CHALLENGE ->
Rewrite these records with "swatch" changed to "color tile" and every other word left as it is. Leave the pictures out of your answer.

RECORDS FOR THE EXERCISE ->
# # # # #
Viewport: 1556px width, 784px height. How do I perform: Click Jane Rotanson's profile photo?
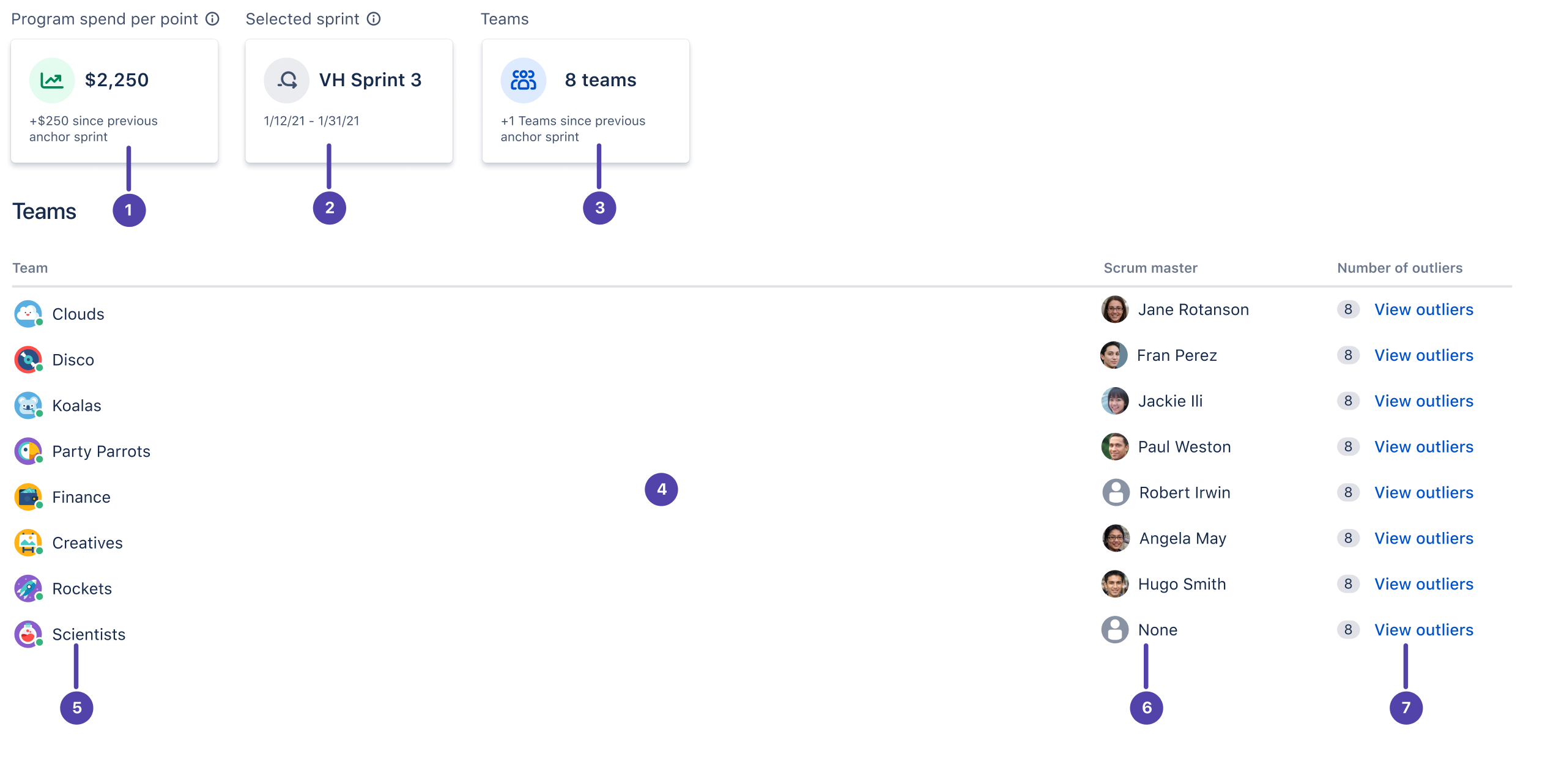(1115, 309)
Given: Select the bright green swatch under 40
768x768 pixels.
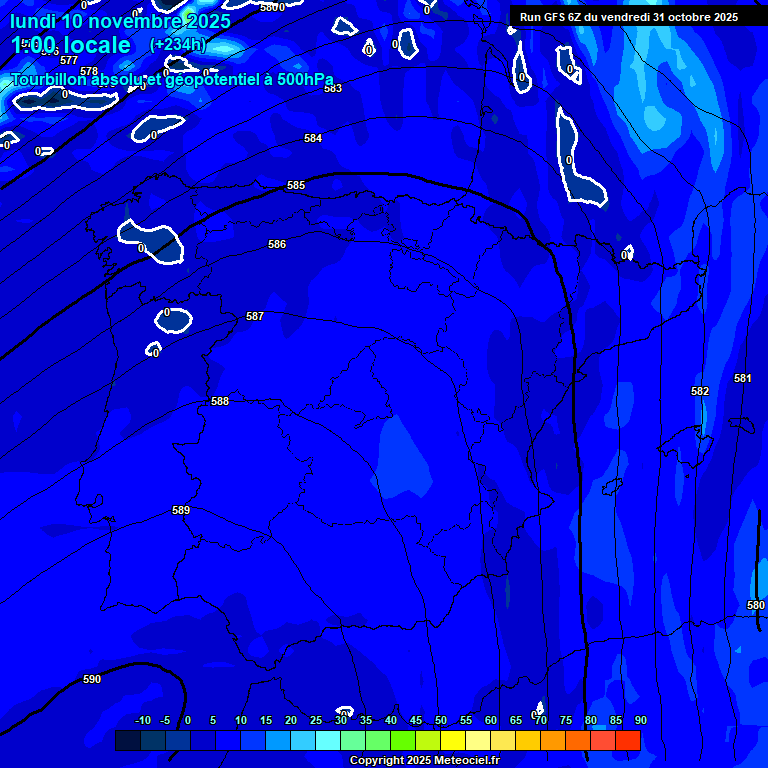Looking at the screenshot, I should (x=403, y=741).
# # # # #
SOLVED PROBLEM ->
Viewport: 1556px width, 784px height. How do I perform: Click Jane Rotanson's profile photo?
(1115, 309)
Given: Select the bright green color tile under 40
768x768 pixels.
Looking at the screenshot, I should (x=403, y=741).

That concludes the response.